Hidden Multivariate Markov Models for Pattern Recognition in Genomic DNA Sequences

Leo Wang-Kit Cheung1
1lcheung@crch.hawaii.edu, Cancer Research Center of Hawaii, University of Hawaii

In this work, a multivariate class of probabilistic models is introduced for modeling multi-dimensional genomic DNA data. This class of models, which we called Hidden Multivariate Markov Models (HM3s), is generally defined as a double stochastic process with an underlying hidden (unobserved) multivariate state process that follows a multivariate Markov chain. In essence, a genomic DNA sequence is viewed as having multivariate properties governed by the discrete multivariate states of an underlying hidden multivariate Markov chain in an HM3. In the light of the fact that the C+G compositional property and the structural property of bending propensity or bendability are now individually found to have a connection with promoter regions of eukaryotic genes, a bivariate version of HM3s is developed. Specifically, a discrete bivariate state of a hidden bivariate Markov chain is defined with one variate representing the C+G compositional property and the other variate representing the structural property of bendability.
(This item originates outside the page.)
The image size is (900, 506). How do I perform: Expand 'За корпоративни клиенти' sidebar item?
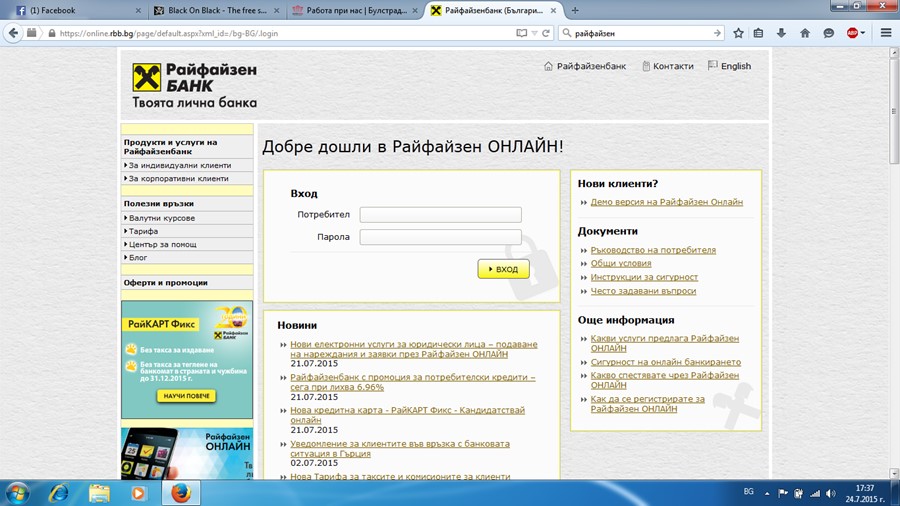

In a binary bivariate state case, the C+G compositional variate can be either "CG-rich" or "CG-poor", whereas the bendability structural variate can be either "bendable" or "rigid". With this hidden bivariate Markov chain model architecture, both the observed discrete base-compositional data and the observed continuous bendabilty data can be modeled in an integrated fashion. It offers a new statistical framework within which the joint behavior of the C+G richness pattern and the bendability pattern of DNA can be explored. The forward-backward algorithm, the Viterbi algorithm, and the EM algorithm developed for a standard Hidden Markov Model (HMM) are modified for an HM3. Applications of the bivariate HM3s for recognition and prediction of eukaryotic promoter regions are illustrated via case studies using real human DNA data provided by Dr. Anders Pedersen at the Center for Biological Sequence Analysis in Denmark.